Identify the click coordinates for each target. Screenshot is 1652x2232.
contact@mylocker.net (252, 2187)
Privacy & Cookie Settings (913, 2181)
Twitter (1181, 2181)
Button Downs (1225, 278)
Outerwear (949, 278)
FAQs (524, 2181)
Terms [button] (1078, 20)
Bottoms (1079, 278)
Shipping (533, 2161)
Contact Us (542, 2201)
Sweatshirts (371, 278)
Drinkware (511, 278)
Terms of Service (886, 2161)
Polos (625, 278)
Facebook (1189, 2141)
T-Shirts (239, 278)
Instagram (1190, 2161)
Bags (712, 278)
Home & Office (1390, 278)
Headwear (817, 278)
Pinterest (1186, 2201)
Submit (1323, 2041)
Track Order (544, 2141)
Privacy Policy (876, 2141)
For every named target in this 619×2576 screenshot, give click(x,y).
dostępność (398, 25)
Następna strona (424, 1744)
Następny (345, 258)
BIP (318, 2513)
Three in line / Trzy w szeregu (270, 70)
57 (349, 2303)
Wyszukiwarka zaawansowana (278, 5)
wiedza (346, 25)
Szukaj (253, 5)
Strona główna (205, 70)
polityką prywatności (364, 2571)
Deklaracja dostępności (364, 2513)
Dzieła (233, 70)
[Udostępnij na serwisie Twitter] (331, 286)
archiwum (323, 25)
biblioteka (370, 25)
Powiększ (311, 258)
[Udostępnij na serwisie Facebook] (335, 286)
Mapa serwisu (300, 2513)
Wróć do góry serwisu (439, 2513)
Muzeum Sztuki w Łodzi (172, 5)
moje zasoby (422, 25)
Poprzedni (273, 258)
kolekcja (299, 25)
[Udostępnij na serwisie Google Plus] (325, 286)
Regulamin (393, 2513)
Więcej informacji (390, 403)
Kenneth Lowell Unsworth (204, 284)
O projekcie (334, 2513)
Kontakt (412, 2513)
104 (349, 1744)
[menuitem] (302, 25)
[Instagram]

__What the task requires__: Each line from the one that contains "57 (349, 2303)" through the end of the records must be repeated exactly. No other line belongs in the answer.

__Solution to the problem__:
57 (349, 2303)
Wyszukiwarka zaawansowana (278, 5)
wiedza (346, 25)
Szukaj (253, 5)
Strona główna (205, 70)
polityką prywatności (364, 2571)
Deklaracja dostępności (364, 2513)
Dzieła (233, 70)
[Udostępnij na serwisie Twitter] (331, 286)
archiwum (323, 25)
biblioteka (370, 25)
Powiększ (311, 258)
[Udostępnij na serwisie Facebook] (335, 286)
Mapa serwisu (300, 2513)
Wróć do góry serwisu (439, 2513)
Muzeum Sztuki w Łodzi (172, 5)
moje zasoby (422, 25)
Poprzedni (273, 258)
kolekcja (299, 25)
[Udostępnij na serwisie Google Plus] (325, 286)
Regulamin (393, 2513)
Więcej informacji (390, 403)
Kenneth Lowell Unsworth (204, 284)
O projekcie (334, 2513)
Kontakt (412, 2513)
104 (349, 1744)
[menuitem] (302, 25)
[Instagram]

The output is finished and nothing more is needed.